One such example is Smith-Magenis syndrome, which results from the deletion of a single band on the short arm of chromosome 17. The syndrome is characterized by mild to moderate intellectual disability and marked hypersomnolence. Smith-Magenis syndrome patients engage in a variety of unusual self-mutilations that they seem unable to resist, such as onychotillomania (self-mutilation of the finger and toe nails) and polyembolokoilomania (insertion of foreign objects into body orifices). They also repeat two stereotypic behaviors, spasmodically squeezing their upper body ("self hug") and hand licking and page flipping ("lick and flip"). What is most remarkable is that although most patients with Smith-Magenis syndrome have a 4-Mb deletion, four patients have been identified recently with a mutation in only one of the genes in this interval, RAI1, which is expressed in neurons. Once the function of RAI1 becomes understood, it will be fascinating to consider how haploinsufficiency leads to the bizarre behaviors of Smith-Magenis syndrome.
Williams syndrome is also a segmental deletion but on the long arm of chromosome 7. Although no specific gene of the 25 to 30 genes within the deletion is singly responsible, the phenotype is nevertheless intriguing. Williams syndrome patients show specific dissociations of cognitive function, such as severe deficits in construction of visuospatial relations, yet have good language capabilities and do well in face recognition tests. However, the cognitive processes underlying these achievements differ from those used by typically developing children. Interestingly, Williams syndrome patients, regardless of family background and ethnicity, share somewhat similar personality traits marked by empathy and overfriendliness, making this syndrome in many ways the opposite of the stereotype of autism.
Probably hundreds of genes can lead to intellectual disability when mutated. Many of them encode proteins whose roles are central to brain development and function. For example, a form of lissencephaly ("smooth brain"), the loss of convolutions and gyri in the cerebral cortex, results from the mutation or deletion of the gene LIS1, which encodes a protein that normally participates in the regulation of cytoplasmic dynein heavy chains, which are essential for axonal transport (see Chapters 4 and 53). Intellectual disability also results from mutations of at least three genes with products that interact with Rho GTPases, leading to disruptions in signaling from the cell surface to the actin cytoskeleton that presumably alter neurite outgrowth. Mutations in Rab GTPases, which participate in vesicle fusion, also can lead to severe intellectual disability.

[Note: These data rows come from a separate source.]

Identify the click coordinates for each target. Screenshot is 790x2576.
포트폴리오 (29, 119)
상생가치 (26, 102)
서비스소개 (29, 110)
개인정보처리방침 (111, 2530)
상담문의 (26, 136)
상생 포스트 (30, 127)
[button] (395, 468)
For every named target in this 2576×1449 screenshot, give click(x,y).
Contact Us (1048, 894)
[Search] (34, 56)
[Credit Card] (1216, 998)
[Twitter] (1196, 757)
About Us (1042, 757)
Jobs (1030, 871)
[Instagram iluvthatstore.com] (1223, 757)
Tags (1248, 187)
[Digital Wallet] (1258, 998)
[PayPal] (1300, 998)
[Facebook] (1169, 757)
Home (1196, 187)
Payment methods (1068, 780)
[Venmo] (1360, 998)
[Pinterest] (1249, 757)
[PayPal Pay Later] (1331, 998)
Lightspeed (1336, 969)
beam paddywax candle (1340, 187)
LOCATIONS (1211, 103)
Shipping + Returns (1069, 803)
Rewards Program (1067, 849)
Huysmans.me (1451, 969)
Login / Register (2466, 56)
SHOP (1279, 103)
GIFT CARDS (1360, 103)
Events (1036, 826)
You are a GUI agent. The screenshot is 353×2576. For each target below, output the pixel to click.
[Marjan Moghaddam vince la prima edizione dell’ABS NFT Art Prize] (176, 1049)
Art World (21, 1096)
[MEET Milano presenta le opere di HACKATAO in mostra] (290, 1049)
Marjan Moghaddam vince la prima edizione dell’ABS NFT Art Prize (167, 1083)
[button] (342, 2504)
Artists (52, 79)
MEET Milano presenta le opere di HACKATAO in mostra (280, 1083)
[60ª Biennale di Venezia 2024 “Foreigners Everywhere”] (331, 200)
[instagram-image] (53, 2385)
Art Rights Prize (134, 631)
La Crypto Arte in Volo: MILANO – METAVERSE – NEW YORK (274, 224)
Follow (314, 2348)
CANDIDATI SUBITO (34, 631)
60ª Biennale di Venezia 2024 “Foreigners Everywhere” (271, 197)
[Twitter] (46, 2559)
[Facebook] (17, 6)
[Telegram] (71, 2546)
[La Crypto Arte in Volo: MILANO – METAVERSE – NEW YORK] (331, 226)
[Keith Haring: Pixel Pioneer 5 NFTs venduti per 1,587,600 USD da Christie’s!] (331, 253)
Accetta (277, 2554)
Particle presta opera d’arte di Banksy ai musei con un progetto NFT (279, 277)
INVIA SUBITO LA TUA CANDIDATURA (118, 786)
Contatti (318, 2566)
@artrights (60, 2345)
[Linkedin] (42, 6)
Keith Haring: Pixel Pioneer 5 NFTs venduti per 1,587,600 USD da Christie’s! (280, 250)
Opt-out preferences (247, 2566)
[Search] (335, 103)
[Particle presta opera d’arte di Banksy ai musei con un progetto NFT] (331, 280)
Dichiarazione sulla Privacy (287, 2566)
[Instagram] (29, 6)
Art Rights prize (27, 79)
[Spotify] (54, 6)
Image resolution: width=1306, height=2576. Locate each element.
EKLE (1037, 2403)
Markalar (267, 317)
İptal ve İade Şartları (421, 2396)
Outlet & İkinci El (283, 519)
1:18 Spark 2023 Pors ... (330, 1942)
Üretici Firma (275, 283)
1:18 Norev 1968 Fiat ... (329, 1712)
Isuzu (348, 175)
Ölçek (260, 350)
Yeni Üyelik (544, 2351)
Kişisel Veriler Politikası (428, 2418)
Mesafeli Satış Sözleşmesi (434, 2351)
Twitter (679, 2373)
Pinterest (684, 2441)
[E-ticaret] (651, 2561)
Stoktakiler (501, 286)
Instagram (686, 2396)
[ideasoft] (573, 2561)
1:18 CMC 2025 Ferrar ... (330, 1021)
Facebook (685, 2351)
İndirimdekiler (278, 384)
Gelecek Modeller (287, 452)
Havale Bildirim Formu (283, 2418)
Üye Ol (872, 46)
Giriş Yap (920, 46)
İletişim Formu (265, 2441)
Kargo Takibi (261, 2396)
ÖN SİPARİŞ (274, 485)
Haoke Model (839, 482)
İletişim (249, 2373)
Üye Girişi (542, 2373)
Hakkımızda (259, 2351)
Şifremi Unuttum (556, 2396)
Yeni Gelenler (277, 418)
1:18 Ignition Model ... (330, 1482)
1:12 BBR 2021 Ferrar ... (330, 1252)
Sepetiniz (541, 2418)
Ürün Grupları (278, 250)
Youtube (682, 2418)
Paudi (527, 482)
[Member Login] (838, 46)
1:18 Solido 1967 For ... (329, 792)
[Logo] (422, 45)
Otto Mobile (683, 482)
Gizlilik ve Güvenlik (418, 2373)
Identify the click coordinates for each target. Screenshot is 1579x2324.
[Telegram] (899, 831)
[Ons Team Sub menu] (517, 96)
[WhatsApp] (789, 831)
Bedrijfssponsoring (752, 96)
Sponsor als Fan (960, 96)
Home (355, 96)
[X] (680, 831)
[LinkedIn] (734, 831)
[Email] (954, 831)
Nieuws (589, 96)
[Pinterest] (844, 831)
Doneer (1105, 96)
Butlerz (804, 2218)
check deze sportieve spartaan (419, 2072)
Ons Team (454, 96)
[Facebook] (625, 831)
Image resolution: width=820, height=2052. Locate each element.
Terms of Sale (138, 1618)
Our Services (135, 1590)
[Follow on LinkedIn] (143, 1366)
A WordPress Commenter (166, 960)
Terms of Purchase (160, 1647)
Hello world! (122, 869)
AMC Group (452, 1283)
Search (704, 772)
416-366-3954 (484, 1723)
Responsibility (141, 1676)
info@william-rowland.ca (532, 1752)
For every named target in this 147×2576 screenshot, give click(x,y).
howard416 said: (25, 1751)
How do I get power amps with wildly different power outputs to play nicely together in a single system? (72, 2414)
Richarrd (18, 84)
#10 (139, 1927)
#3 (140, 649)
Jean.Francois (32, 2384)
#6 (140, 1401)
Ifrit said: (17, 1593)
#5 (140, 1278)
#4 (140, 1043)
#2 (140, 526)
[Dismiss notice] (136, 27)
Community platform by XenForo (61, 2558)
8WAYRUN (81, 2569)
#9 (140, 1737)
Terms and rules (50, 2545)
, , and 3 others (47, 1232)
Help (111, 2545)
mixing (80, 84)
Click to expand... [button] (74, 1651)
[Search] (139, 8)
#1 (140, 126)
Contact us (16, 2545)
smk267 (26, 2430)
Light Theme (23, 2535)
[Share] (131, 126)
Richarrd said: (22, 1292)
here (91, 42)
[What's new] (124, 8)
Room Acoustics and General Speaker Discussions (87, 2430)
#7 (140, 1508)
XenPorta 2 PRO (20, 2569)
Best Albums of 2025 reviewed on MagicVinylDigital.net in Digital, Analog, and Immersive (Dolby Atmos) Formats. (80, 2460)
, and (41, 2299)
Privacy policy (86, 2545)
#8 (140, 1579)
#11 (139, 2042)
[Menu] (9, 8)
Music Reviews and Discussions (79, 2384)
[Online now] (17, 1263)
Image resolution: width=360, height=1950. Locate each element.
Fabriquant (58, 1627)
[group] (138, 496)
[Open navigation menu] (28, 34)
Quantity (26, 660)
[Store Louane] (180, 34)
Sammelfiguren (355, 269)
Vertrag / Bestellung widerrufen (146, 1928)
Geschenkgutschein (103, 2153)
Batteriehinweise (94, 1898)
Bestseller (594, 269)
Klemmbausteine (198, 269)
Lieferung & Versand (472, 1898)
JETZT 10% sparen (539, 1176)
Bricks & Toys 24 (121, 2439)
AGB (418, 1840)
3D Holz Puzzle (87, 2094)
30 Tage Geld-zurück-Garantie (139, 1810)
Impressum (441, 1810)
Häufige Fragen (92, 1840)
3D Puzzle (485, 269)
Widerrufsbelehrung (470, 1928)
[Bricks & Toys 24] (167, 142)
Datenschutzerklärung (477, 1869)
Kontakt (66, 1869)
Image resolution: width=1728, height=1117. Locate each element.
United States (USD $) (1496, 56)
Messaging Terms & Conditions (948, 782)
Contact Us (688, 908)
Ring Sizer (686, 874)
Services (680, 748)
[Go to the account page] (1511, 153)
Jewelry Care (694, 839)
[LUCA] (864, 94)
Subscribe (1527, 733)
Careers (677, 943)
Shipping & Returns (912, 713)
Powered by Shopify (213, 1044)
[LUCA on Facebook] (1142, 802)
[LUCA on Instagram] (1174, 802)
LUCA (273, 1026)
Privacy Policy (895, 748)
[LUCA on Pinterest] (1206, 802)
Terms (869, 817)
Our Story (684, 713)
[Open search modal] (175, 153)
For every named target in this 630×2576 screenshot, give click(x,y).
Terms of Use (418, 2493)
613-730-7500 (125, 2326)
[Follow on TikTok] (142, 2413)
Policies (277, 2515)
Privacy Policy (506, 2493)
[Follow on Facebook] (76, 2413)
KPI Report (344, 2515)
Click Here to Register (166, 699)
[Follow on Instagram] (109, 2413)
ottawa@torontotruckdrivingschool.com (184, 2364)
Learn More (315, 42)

Other gene defects have much more subtle impacts on the nervous system and behavior. For example, Tony Monaco and co-workers studied an extended family, KE, in which a severe speech and language disorder is transmitted as an autosomal dominant condition because of a mutation in the gene FOXP2, which codes for a transcription factor. The FOXP2 mutation causes faulty selection and sequencing of fine orofacial movements necessary for articulation, resulting in deficiencies in language processing and grammatical skills. FOXP2 mutations have also been found in unrelated individuals with similar language deficits. Interestingly, nucleotide substitution rates in the FOXP2 gene between species, a measure of evolutionary change, are accelerated in primates, suggesting that this gene had been a target of natural selection, possibly playing a significant role in the evolution of language in humans.